Yeeeehaaaaaaa! How’s it going? It’s Buford Balony here. My ex-girlfriend, Harpo, will be arriving in Australia very shortly.

Now, you might think the name Harpo isn’t feminine, but trust me, she was extremely feminine.

What a wonderful person she is! Many years ago, she worked in a grocery store in Nashville. I know this because just outside Nashville was an excellent place to shoot raccoons, squirrels, and all sorts of helpless animals.

Whenever I went shooting, I’d grab an apple to take along with me. For some reason, it always seemed lucky… I can’t explain why; it just is. Much like how you Australians never take bananas on a boat while fishing.

Let me tell you, every morning while I was buying my apple, I used to chat with Harpo, and she got a little infatuated with me…no, not my boy Cleedus! Hell, he wasn’t even born back then. No, I mean she fancied me, Buford Balony. And why wouldn’t she? I’m quite the handsome fella in the deep South. I won the title of ‘Man With Most Teeth’ in my hometown for two consecutive years.

Anyway, one evening, Harpo and I went out for a drink. We found a quiet little pub, started talking, and before long, she was holding my hand.

This was, of course, before I got the walts.

We were having such a grand time that we lost our inhibitions completely and ended up getting really drunk together. Maybe it was because we were so young and felt nervous . So, we headed back to my place, and she was really eager to get… you know… naked, and everything. She began to remove her blouse, which was lovely. Then she tossed her bra out my bedroom window… and let me tell you… that was the largest bra I have ever seen!
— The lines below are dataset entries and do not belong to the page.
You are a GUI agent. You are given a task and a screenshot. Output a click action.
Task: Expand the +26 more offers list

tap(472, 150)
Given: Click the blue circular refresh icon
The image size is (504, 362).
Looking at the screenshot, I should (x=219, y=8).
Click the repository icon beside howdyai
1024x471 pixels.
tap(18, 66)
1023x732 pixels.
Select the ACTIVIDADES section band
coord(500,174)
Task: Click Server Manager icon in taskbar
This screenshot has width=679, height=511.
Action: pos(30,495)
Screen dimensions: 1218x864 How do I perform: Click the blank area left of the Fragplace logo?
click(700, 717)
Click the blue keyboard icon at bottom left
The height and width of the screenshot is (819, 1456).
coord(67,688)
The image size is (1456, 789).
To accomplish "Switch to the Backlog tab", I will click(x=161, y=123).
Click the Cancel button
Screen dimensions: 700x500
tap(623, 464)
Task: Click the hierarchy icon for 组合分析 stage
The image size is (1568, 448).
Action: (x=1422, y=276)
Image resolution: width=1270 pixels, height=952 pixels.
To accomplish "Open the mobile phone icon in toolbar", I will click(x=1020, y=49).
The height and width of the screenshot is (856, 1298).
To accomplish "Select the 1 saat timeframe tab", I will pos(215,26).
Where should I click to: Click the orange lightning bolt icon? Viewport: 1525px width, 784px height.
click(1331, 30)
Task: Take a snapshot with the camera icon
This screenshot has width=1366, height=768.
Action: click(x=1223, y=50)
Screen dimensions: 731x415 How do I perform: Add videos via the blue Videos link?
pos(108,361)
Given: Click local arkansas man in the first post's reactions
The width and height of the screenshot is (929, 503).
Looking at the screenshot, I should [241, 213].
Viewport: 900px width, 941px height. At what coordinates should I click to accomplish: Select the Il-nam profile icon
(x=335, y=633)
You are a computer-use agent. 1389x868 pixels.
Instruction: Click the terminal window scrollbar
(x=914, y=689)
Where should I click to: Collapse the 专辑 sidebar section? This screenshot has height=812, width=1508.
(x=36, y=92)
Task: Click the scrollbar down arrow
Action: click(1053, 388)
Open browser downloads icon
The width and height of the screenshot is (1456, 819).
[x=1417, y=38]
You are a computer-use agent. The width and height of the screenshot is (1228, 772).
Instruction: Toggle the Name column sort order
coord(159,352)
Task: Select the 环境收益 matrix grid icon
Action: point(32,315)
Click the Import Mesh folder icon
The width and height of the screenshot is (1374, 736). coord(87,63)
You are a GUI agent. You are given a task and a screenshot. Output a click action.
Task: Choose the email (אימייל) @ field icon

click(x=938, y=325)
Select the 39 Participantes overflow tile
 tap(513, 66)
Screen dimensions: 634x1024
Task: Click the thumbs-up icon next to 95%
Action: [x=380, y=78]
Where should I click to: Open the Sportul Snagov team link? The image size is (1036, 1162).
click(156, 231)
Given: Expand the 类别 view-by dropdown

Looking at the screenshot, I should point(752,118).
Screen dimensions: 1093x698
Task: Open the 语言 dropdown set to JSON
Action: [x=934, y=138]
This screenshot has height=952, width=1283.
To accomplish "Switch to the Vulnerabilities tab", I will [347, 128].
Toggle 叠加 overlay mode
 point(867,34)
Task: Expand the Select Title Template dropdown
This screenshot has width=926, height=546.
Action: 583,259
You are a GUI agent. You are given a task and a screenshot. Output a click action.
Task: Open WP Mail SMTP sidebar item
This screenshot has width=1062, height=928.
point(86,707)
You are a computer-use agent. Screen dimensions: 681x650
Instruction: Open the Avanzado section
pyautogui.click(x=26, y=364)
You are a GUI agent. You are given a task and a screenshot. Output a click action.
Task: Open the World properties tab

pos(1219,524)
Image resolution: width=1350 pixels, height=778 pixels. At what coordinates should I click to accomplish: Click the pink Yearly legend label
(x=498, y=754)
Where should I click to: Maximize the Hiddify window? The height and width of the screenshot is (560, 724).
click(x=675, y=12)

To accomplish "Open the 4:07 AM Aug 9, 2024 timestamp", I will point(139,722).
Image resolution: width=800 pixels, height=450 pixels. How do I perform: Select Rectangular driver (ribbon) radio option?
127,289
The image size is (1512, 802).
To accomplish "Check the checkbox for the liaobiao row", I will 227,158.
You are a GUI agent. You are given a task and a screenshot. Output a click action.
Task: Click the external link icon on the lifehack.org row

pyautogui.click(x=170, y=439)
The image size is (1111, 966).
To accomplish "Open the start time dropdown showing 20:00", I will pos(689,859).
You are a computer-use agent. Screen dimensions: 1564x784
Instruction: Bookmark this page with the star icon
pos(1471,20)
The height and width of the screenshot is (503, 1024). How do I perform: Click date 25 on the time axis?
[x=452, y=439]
After that, she sat on the bed, her bouncing titties right in front of me. This got me a bit… excited… and let me tell you, I had been needing to use the toilet for a while. With all the drinks I had, I ended up having an accident in my big Y-fronts. Harpo started cursing at me, and I bolted out of there faster than a flash.

You see, she’s such a great person and treats everyone well… she didn’t deserve someone like me. She’s always helping others, and when she comes to Australia, she’s footing the bill for a bunch of her friends to join her… isn’t that generous?

She’s even given away cars to total strangers. Of course, she doesn’t work at the grocery store anymore; she’s got plenty of money now.

Speaking of Harpo, I remember… I shot a really fat hog last week, stuffed my apple straight into its mouth, and Mama whipped up a delightful meal.

There’s something so captivating about Mama when she’s cooking. She’s beautiful with long hair cascading down her back… though not on her head anymore… you see, she once got a little too close to the flames while preparing some skunk. Ironically, she now resembles a skunk herself.

As I’ve mentioned before, I got myself satellite TV, and I’ve been watching the AFL playoffs, which have been incredibly exciting. It’s a pity AFL couldn’t participate in the 100m Bolt race in Sydney. Can you imagine what might happen if they ran 100m? Jumpin’ Jehosafat!

Maybe the ground was just too tough for their little ol’ AFL (Absolutely Fucked Legs).

But it’s whatever, because the rugby boys would’ve beaten them anyway.

I need to head out now; Cleedus, my son, is learning to swim in the river, and I’ve got to ensure he stays safe—like he almost didn’t last week. He was struggling to stay afloat and reached for what he thought was a piece of floating wood, but it turned out to be an alligator.

I shot that alligator so many times… man… I got so caught up in shooting that I nearly forgot about poor Cleedus sinking.

Don’t worry, I saved him… just before I got that reptile on dry land.

Mama made me a fine pair of shoes and a nice belt from it, plus plenty of meat for everyone.

I hear you Aussies love your meat! That’s great, because the one thing I can’t stand is vegetarians… uuurrrgh! Living life without any meat in your colon just ain’t natural.

Anyways, I need to take off… so until we meet again, my Australian cousins… Yeeeeehhaaaaaa!